August 24, 2005
The Portland Bicycle: Gearing
A few weeks ago we introduced the idea of "The Portland Bicycle", an entry-level commuter bicycle that would appeal to folks first entering the bicycle commuting realm, designed and manufactured here in our region.
The discussion identified the need for commuting bikes at a variety of price/feature points, but we'd like to focus on the entry-level model. To recap, this is a bike that can be ridden for short trips, or put on a bus for longer trips, and is aimed at someone who is not an experienced cyclist. It should be ridable in street clothes, and the target price point is $300 or under.
So with those parameters in mind, I'd like to have some additional discussion about specific features, starting with the gearing.
How many gears do we need? 3, 4, 7?
What are the pros and cons of an internal hub versus a traditional derailleur?
What style of shifter would be best?
Share your wisdom!

•••••

■ Written problem 1:
Answer these from the Portland Bicycle post:
(a) What is the target price point for the entry-level bike?
(b) Which feature does the post take up first?
(c) What three gear counts does it offer as options?
■ Written problem 2:
Using the Portland Bicycle post, explain how the entry-level bike is meant to serve both short and longer trips.

■ Records supplied:
•••••

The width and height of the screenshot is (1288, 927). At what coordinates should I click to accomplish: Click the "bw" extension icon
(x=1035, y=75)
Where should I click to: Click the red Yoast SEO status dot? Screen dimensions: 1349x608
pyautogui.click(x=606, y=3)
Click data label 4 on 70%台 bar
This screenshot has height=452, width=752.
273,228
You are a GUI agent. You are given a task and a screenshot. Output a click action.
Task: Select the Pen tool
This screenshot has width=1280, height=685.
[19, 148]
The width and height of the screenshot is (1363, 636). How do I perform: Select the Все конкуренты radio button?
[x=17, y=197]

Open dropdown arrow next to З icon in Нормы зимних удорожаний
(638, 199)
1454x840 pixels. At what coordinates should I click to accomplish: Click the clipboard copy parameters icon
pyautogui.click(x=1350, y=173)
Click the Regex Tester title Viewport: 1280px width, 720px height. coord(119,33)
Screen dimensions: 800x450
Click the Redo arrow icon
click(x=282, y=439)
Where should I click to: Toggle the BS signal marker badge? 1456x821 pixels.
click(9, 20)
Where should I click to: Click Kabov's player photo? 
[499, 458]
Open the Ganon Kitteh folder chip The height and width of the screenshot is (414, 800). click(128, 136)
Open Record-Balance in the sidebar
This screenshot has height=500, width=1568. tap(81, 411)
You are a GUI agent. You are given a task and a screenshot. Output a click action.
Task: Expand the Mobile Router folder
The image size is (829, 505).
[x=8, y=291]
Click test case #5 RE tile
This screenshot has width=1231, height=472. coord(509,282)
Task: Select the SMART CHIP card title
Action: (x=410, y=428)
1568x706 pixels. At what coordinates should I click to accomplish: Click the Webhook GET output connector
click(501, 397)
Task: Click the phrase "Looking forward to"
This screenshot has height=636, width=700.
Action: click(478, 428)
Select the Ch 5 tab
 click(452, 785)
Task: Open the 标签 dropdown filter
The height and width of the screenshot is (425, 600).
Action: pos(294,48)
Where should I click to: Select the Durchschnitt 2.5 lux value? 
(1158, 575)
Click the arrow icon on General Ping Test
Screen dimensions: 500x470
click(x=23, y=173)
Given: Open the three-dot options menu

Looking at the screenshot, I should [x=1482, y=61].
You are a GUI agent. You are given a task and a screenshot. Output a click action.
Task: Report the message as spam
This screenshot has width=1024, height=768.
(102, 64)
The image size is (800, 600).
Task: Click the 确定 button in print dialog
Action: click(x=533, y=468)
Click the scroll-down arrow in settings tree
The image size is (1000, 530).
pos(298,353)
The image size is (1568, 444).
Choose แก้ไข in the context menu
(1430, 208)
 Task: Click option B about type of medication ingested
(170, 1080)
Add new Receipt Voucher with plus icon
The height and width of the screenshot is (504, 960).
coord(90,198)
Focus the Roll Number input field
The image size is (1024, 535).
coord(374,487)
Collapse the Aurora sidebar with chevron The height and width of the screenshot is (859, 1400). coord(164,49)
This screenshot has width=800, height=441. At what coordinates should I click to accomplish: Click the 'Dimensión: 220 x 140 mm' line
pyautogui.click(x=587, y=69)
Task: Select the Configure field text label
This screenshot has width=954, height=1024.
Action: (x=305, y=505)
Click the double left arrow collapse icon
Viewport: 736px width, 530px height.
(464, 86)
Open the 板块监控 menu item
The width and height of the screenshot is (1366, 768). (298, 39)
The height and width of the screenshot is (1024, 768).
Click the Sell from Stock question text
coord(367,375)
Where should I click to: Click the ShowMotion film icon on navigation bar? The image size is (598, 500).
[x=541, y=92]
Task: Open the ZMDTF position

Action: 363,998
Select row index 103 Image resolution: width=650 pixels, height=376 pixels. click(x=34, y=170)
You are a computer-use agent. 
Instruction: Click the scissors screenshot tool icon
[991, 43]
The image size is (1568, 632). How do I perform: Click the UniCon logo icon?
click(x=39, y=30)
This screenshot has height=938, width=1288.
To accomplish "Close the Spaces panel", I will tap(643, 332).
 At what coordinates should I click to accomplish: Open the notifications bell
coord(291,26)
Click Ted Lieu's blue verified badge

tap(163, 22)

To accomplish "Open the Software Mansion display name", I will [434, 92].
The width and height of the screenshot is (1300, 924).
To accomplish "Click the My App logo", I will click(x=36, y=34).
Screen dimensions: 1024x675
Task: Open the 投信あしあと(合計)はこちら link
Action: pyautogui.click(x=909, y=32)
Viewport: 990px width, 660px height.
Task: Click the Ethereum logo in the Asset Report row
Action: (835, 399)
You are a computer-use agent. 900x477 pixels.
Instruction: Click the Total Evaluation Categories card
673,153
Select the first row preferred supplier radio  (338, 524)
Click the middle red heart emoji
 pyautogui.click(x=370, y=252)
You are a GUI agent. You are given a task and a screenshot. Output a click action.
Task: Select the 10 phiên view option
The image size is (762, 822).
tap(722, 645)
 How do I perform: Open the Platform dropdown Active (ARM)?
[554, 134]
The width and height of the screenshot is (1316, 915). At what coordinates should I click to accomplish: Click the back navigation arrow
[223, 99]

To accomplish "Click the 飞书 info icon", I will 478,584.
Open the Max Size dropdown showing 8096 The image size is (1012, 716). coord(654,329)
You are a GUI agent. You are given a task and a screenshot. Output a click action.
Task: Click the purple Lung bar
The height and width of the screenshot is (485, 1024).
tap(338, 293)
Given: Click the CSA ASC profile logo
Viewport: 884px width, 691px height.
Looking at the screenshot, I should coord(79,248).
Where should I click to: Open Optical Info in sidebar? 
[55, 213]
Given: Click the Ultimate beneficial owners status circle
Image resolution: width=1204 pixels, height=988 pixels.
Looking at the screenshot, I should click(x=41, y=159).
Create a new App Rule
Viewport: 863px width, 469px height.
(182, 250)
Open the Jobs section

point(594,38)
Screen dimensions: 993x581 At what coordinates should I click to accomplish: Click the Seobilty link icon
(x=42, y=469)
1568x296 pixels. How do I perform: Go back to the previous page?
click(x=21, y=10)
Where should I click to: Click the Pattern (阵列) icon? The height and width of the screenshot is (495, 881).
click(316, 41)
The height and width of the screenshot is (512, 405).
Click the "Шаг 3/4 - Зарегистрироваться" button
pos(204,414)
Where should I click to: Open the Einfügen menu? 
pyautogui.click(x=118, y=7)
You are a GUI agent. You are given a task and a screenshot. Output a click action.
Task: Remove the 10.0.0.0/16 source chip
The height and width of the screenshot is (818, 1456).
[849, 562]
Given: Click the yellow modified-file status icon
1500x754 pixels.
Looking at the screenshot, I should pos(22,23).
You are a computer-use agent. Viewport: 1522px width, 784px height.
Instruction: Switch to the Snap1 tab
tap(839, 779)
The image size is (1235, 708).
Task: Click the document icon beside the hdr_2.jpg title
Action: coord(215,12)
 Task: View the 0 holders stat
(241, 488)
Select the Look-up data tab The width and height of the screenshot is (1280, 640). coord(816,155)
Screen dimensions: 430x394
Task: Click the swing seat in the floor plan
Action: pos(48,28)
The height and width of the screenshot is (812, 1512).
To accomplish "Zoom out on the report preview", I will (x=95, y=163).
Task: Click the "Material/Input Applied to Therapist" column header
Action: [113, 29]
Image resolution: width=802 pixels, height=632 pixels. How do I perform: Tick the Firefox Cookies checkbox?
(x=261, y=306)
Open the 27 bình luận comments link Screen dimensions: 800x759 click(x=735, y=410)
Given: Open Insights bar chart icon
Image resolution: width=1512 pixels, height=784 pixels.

•••••

■ Exercise output 1:
(a) $300 or under.
(b) The gearing.
(c) 3, 4, or 7.

■ Exercise output 2:
The bike can be ridden for short trips. For longer trips, the rider can put it on a bus.